抵抗“造假”程序大战在即,我们准备好了吗?

RAMI ESSAID 2018年03月07日

造假程序仍在泛滥,主要由于两大因素:一是开发和销售程序的监管法律含糊不清,二是社交媒体公司对用户数量的真实性睁一只眼闭一只眼。

假新闻,假社交媒体账号,线上调查假受访者,还有假购票者。造假泛滥反映出一个趋势:程序造假泛滥。

什么时候才能去伪存真,制止造假程序?

造假程序几乎占互联网流量的20%。这些电脑程序窃取商业网站的内容,迫使一些网站关闭,影响收费广告指标的正常表现,在各种论坛灌水,还会抢购百老汇音乐剧《汉密尔顿》(Hamilton )的票高价倒卖。

随着媒体曝光俄罗斯利用程序干涉美国总统大选,《纽约时报》推出有关Twitter僵尸粉丝交易和转发帖子的热门调查报道,事实已经生动地说明,造假程序比大多数人意识的严重。

然而造假程序仍在泛滥,主要由于两大因素:一是开发和销售程序的监管法律含糊不清,二是社交媒体公司对用户数量的真实性睁一只眼闭一只眼。

严厉打击造假程序并非易事,但新近一些实例显示行动已经开始。我们应该将造假程序视为社会公敌。

造假程序渗透社交媒体

不久以前,造假程序主要涉及信息技术或者某些深奥的商业问题,犯罪分子的主要手段包括网页抓取、暴力破解攻击、竞争数据挖掘、侵入账号、未经授权的漏洞检测、发送垃圾邮件和点击量作假等。

可如今,造假程序的应用趋势令人不安,已经能通过大型社交媒体平台操纵选举和政治议题。

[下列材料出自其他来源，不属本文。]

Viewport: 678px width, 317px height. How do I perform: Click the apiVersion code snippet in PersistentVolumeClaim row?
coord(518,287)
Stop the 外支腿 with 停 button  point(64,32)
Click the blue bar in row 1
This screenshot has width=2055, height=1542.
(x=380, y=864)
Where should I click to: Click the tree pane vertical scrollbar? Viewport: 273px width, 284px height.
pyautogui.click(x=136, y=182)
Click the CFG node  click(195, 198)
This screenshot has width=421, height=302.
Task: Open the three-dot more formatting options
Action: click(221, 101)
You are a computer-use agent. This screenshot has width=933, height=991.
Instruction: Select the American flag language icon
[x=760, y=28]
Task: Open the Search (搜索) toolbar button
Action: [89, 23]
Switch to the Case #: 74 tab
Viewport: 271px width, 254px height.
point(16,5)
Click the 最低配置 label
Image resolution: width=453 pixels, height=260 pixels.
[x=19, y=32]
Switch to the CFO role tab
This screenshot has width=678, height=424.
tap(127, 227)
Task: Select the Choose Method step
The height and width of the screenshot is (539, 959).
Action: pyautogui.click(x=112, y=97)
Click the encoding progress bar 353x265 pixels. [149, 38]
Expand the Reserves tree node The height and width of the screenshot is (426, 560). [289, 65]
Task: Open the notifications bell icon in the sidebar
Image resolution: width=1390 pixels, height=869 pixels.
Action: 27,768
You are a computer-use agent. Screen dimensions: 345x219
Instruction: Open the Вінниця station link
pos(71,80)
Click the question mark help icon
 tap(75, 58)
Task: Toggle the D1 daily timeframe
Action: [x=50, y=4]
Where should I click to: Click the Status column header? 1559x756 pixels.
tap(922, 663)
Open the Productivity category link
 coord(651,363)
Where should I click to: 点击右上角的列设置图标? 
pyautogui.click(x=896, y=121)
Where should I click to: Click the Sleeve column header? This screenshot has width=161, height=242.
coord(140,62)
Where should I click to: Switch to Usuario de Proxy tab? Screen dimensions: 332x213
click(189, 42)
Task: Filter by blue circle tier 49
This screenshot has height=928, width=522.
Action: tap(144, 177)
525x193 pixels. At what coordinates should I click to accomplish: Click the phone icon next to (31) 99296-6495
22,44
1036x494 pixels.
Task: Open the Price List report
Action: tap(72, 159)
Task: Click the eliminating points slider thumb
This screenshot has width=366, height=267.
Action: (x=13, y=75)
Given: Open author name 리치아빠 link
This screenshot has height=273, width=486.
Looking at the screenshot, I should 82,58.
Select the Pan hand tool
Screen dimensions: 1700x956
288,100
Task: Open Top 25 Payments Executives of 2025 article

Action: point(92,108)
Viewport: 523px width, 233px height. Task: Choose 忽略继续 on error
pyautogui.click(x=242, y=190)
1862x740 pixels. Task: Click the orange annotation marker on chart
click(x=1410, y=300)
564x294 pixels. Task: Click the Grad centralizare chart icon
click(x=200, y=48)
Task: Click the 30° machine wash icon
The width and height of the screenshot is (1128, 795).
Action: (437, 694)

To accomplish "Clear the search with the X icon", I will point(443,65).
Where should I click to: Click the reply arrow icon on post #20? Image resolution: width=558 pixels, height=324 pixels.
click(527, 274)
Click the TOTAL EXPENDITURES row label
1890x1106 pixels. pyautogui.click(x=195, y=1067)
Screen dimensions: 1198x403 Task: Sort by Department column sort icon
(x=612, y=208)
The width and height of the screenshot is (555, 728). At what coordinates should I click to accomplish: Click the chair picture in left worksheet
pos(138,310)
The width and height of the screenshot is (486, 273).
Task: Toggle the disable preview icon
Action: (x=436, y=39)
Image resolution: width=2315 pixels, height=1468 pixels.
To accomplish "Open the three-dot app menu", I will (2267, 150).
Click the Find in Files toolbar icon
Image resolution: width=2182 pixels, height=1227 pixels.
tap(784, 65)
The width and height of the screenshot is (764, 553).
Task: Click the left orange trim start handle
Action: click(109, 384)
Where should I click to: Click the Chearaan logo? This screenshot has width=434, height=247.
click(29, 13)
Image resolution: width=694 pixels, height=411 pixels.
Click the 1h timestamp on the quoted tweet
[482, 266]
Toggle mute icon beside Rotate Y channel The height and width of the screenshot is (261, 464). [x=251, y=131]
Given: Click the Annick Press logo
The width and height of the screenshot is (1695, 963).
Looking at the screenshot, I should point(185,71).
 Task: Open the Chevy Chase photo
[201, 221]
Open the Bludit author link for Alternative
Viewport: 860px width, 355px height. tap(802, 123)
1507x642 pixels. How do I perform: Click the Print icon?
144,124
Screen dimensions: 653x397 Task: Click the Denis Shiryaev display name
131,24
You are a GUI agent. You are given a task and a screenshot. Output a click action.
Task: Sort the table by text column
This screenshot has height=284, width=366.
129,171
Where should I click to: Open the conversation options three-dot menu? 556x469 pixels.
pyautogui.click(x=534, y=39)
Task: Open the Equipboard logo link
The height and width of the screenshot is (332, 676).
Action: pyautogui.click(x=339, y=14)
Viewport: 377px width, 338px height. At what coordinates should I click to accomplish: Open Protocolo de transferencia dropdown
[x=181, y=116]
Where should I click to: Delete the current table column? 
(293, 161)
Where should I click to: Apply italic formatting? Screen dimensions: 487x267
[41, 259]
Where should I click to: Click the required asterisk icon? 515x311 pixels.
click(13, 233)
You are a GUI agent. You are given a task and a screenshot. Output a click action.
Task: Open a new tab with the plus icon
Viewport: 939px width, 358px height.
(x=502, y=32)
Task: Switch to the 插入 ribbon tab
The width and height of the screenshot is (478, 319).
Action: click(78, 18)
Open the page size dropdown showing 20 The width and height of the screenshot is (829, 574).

去年10月,美国国会议员举行听证会,召集Facebook、Twitter和谷歌的高管,要求其解释俄罗斯方面如何利用三家公司旗下的平台干扰2016年美国总统大选。三家公司的高管承诺会改进。今年1月末,美国民主党议会领袖又呼吁Facebook和Twitter分析俄罗斯的程序在网上竞选活动中发挥的作用,并公布一份包含美国联邦调查局(FBI)对俄罗斯政府干扰大选绝密信息的备忘录。

今年2月16日,美国特别检察官罗伯特·米勒起诉13名俄罗斯公民,指控其操纵电脑程序传播不实信息,在社交媒体散布有利于现任美国总统唐纳德·特朗普的宣传信息。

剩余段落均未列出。